Contacts and Locations

This section provides the contact details for those conducting the study, and information on where this study is being conducted.

Study Locations

  • Egypt
    • Gharbia
      • Tanta, Gharbia, Egypt
        • Tanta Oncology Center

Participation Criteria

Researchers look for people who fit a certain description, called eligibility criteria. Some examples of these criteria are a person's general health condition or prior treatments.

Eligibility Criteria

Ages Eligible for Study

18 years to 70 years (Adult, Older Adult)

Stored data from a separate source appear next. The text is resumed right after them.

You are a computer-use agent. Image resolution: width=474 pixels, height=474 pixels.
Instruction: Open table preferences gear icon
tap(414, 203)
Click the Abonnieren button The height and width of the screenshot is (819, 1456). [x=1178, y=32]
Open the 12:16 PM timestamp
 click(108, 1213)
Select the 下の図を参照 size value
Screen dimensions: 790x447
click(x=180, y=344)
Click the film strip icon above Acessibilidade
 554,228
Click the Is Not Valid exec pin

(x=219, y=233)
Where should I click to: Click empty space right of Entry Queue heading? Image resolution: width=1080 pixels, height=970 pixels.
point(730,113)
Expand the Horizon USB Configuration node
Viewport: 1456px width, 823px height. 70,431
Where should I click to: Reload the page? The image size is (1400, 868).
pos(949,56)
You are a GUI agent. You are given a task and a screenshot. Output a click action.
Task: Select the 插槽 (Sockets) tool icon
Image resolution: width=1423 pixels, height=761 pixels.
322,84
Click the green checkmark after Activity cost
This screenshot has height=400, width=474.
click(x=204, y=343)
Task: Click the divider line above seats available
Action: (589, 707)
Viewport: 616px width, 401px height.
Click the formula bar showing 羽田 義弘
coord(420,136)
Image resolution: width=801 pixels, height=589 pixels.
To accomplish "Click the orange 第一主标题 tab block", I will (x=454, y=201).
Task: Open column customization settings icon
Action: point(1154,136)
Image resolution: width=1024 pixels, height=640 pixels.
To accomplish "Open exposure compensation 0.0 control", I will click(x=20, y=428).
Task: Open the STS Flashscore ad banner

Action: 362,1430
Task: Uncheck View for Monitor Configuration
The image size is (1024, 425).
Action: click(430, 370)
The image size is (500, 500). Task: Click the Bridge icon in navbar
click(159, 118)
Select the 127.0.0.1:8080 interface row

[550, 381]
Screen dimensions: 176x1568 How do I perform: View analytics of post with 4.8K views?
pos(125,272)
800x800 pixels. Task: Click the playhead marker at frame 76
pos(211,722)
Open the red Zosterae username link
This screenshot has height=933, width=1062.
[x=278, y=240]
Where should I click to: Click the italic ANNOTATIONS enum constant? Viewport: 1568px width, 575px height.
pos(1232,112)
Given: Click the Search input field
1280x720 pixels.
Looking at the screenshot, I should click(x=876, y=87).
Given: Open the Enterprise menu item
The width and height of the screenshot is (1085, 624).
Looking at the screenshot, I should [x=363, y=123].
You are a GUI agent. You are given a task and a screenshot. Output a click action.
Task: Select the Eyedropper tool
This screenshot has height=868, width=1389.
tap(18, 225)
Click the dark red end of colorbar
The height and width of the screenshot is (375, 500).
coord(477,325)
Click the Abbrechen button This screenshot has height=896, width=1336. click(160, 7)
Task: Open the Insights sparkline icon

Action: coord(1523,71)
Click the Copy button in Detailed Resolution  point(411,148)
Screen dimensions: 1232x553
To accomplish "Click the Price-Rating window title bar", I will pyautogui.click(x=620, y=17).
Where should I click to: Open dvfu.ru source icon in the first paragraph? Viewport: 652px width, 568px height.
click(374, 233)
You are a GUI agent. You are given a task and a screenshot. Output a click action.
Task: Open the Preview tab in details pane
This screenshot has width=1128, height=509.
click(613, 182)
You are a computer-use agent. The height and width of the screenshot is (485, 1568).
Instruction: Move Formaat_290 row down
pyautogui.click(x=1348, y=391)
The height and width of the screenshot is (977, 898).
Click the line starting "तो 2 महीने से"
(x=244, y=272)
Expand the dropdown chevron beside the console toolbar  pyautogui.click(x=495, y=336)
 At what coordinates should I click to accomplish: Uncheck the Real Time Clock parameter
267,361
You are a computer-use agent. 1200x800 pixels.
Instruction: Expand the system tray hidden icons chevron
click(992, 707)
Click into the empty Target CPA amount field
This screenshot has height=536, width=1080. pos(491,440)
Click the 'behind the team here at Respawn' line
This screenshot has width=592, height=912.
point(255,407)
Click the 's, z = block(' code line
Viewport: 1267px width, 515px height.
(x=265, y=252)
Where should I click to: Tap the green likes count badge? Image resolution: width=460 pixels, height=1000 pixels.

Accepts Healthy Volunteers

No

Genders Eligible for Study

Female

Description

Inclusion Criteria:

  1. All patients age ≥ 18 and < 70 years old with confirmed stage from stage I to stage III.
  2. No evidence of metastases at initial assessment.
  3. Patients has to have a good performance status (ECOG 0-2) according to Eastern Cooperative Oncology Group (ECOG) score.
  4. Adequate baseline hematologic values (absolute neutrophilic count ≥ 1.5 × 109/L, platelet count ≥ 100 × 109/L, and hemoglobin level ≥ 10g/dL).
  5. Patients with adequate liver function (serum creatinine < 1.5 mg/dL) and adequate renal function (serum creatinine < 1.5 mg/dL, creatinine clearance (CrCl) > 45 ml/min).
  6. Either pre operative or post operative chemotherapy are allowed.

Exclusion Criteria:

  1. Evidence of metastases at initial assessment.
  2. Pregnancy or breast-feeding patients.
  3. Prior exposure to neurotoxic chemotherapy was not allowed (no carboplatin, vincristine, vinblastine, paclitaxel, or docetaxol ) for 6 months prior study treatment.
  4. Clinical evidence of serious cardiac illness (myocardial dysfunctional, angina pectoris requiring anti-angina medication, poorly controlled hypertension, and uncontrolled arrhythmias).
  5. Patients with a reduced cardiac output with a left ventricular ejection fraction (LVEF) ejection fraction < 50%.
  6. Patients who had evidence of pre-existing peripheral neuropathy resulting from another reason (diabetes).
  7. Patients with a history of allergy to alpha-lipoic acid.
  8. Concomitant use of multivitamins (vitamin E), opioids, anticonvulsants, tricyclic antidepressants, other neuropathic pain medication modifying agents (e.g., gabapentin, lamotrigine, carbamazepine, phenytoin, or tricyclic antidepressants) are not allowed

Study Plan

This section provides details of the study plan, including how the study is designed and what the study is measuring.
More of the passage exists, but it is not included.